Exercise directions >> For this exercise, restate the data below with no change at all.

----------

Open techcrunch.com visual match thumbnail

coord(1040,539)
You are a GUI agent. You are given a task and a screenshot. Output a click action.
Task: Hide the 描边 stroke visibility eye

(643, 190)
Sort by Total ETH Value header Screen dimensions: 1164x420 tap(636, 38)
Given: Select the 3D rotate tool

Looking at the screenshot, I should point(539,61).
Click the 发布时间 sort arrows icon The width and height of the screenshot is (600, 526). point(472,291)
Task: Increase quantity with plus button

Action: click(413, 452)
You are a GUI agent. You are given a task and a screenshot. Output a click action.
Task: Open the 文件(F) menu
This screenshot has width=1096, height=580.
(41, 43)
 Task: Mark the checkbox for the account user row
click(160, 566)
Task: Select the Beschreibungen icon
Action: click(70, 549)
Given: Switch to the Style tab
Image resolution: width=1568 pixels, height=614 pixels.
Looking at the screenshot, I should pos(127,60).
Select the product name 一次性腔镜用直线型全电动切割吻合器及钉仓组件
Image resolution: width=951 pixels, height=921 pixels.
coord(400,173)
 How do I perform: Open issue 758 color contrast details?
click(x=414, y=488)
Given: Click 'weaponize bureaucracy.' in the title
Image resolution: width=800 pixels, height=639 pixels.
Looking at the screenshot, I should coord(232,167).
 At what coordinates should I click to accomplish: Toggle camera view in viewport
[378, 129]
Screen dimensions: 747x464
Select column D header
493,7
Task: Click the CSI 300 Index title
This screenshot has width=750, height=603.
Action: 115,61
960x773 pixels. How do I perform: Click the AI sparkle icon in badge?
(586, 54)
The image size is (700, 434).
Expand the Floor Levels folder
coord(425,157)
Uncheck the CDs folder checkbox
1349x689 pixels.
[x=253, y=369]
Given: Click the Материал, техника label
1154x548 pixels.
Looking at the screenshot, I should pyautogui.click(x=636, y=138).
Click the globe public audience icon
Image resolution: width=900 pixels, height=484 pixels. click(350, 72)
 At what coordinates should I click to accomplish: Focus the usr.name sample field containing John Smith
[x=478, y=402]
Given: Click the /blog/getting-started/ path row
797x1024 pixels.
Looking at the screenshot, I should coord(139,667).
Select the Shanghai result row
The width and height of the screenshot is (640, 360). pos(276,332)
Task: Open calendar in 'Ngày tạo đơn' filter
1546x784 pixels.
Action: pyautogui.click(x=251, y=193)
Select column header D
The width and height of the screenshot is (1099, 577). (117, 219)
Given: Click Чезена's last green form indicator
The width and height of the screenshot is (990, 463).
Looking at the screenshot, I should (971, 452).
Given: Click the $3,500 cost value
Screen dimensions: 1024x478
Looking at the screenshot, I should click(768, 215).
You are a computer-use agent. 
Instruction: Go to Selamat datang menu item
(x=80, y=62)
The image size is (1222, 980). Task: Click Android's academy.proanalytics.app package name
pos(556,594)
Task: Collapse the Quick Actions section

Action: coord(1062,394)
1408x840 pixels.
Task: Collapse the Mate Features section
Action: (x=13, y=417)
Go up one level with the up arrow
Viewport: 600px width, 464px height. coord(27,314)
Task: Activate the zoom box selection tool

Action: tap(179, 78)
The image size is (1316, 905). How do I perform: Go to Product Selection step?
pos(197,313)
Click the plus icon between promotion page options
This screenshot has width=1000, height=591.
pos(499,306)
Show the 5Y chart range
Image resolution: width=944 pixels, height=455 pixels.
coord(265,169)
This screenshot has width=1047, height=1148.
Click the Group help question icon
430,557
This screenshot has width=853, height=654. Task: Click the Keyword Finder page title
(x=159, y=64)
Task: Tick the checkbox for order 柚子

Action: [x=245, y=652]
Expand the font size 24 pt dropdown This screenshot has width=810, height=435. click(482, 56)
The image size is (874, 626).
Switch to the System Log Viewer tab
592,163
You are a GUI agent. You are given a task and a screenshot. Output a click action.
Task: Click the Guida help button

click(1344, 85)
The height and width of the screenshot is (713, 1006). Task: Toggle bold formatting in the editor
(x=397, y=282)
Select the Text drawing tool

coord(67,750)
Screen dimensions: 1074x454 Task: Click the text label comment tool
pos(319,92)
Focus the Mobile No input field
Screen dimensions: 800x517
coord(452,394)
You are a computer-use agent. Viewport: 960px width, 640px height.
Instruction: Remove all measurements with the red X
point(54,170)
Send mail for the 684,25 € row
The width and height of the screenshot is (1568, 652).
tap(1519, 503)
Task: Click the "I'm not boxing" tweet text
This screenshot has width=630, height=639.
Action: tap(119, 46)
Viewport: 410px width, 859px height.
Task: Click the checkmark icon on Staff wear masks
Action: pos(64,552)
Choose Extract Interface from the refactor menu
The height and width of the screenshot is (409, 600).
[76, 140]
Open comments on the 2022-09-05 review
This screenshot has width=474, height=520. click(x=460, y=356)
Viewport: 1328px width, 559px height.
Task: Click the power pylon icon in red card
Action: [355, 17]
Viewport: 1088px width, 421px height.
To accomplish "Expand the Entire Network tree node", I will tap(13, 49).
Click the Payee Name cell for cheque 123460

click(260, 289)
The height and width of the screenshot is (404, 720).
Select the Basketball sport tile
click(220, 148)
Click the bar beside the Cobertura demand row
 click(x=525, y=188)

----------

Solution for this task >>
Open techcrunch.com visual match thumbnail

coord(1040,539)
You are a GUI agent. You are given a task and a screenshot. Output a click action.
Task: Hide the 描边 stroke visibility eye

(643, 190)
Sort by Total ETH Value header Screen dimensions: 1164x420 tap(636, 38)
Given: Select the 3D rotate tool

Looking at the screenshot, I should point(539,61).
Click the 发布时间 sort arrows icon The width and height of the screenshot is (600, 526). point(472,291)
Task: Increase quantity with plus button

Action: click(413, 452)
You are a GUI agent. You are given a task and a screenshot. Output a click action.
Task: Open the 文件(F) menu
This screenshot has width=1096, height=580.
(41, 43)
 Task: Mark the checkbox for the account user row
click(160, 566)
Task: Select the Beschreibungen icon
Action: click(70, 549)
Given: Switch to the Style tab
Image resolution: width=1568 pixels, height=614 pixels.
Looking at the screenshot, I should pos(127,60).
Select the product name 一次性腔镜用直线型全电动切割吻合器及钉仓组件
Image resolution: width=951 pixels, height=921 pixels.
coord(400,173)
 How do I perform: Open issue 758 color contrast details?
click(x=414, y=488)
Given: Click 'weaponize bureaucracy.' in the title
Image resolution: width=800 pixels, height=639 pixels.
Looking at the screenshot, I should coord(232,167).
 At what coordinates should I click to accomplish: Toggle camera view in viewport
[378, 129]
Screen dimensions: 747x464
Select column D header
493,7
Task: Click the CSI 300 Index title
This screenshot has width=750, height=603.
Action: 115,61
960x773 pixels. How do I perform: Click the AI sparkle icon in badge?
(586, 54)
The image size is (700, 434).
Expand the Floor Levels folder
coord(425,157)
Uncheck the CDs folder checkbox
1349x689 pixels.
[x=253, y=369]
Given: Click the Материал, техника label
1154x548 pixels.
Looking at the screenshot, I should pyautogui.click(x=636, y=138).
Click the globe public audience icon
Image resolution: width=900 pixels, height=484 pixels. click(350, 72)
 At what coordinates should I click to accomplish: Focus the usr.name sample field containing John Smith
[x=478, y=402]
Given: Click the /blog/getting-started/ path row
797x1024 pixels.
Looking at the screenshot, I should coord(139,667).
Select the Shanghai result row
The width and height of the screenshot is (640, 360). pos(276,332)
Task: Open calendar in 'Ngày tạo đơn' filter
1546x784 pixels.
Action: pyautogui.click(x=251, y=193)
Select column header D
The width and height of the screenshot is (1099, 577). (117, 219)
Given: Click Чезена's last green form indicator
The width and height of the screenshot is (990, 463).
Looking at the screenshot, I should (971, 452).
Given: Click the $3,500 cost value
Screen dimensions: 1024x478
Looking at the screenshot, I should click(768, 215).
You are a computer-use agent. 
Instruction: Go to Selamat datang menu item
(x=80, y=62)
The image size is (1222, 980). Task: Click Android's academy.proanalytics.app package name
pos(556,594)
Task: Collapse the Quick Actions section

Action: coord(1062,394)
1408x840 pixels.
Task: Collapse the Mate Features section
Action: (x=13, y=417)
Go up one level with the up arrow
Viewport: 600px width, 464px height. coord(27,314)
Task: Activate the zoom box selection tool

Action: tap(179, 78)
The image size is (1316, 905). How do I perform: Go to Product Selection step?
pos(197,313)
Click the plus icon between promotion page options
This screenshot has width=1000, height=591.
pos(499,306)
Show the 5Y chart range
Image resolution: width=944 pixels, height=455 pixels.
coord(265,169)
This screenshot has width=1047, height=1148.
Click the Group help question icon
430,557
This screenshot has width=853, height=654. Task: Click the Keyword Finder page title
(x=159, y=64)
Task: Tick the checkbox for order 柚子

Action: [x=245, y=652]
Expand the font size 24 pt dropdown This screenshot has width=810, height=435. click(482, 56)
The image size is (874, 626).
Switch to the System Log Viewer tab
592,163
You are a GUI agent. You are given a task and a screenshot. Output a click action.
Task: Click the Guida help button

click(1344, 85)
The height and width of the screenshot is (713, 1006). Task: Toggle bold formatting in the editor
(x=397, y=282)
Select the Text drawing tool

coord(67,750)
Screen dimensions: 1074x454 Task: Click the text label comment tool
pos(319,92)
Focus the Mobile No input field
Screen dimensions: 800x517
coord(452,394)
You are a computer-use agent. Viewport: 960px width, 640px height.
Instruction: Remove all measurements with the red X
point(54,170)
Send mail for the 684,25 € row
The width and height of the screenshot is (1568, 652).
tap(1519, 503)
Task: Click the "I'm not boxing" tweet text
This screenshot has width=630, height=639.
Action: tap(119, 46)
Viewport: 410px width, 859px height.
Task: Click the checkmark icon on Staff wear masks
Action: pos(64,552)
Choose Extract Interface from the refactor menu
The height and width of the screenshot is (409, 600).
[76, 140]
Open comments on the 2022-09-05 review
This screenshot has width=474, height=520. click(x=460, y=356)
Viewport: 1328px width, 559px height.
Task: Click the power pylon icon in red card
Action: [355, 17]
Viewport: 1088px width, 421px height.
To accomplish "Expand the Entire Network tree node", I will tap(13, 49).
Click the Payee Name cell for cheque 123460

click(260, 289)
The height and width of the screenshot is (404, 720).
Select the Basketball sport tile
click(220, 148)
Click the bar beside the Cobertura demand row
 click(x=525, y=188)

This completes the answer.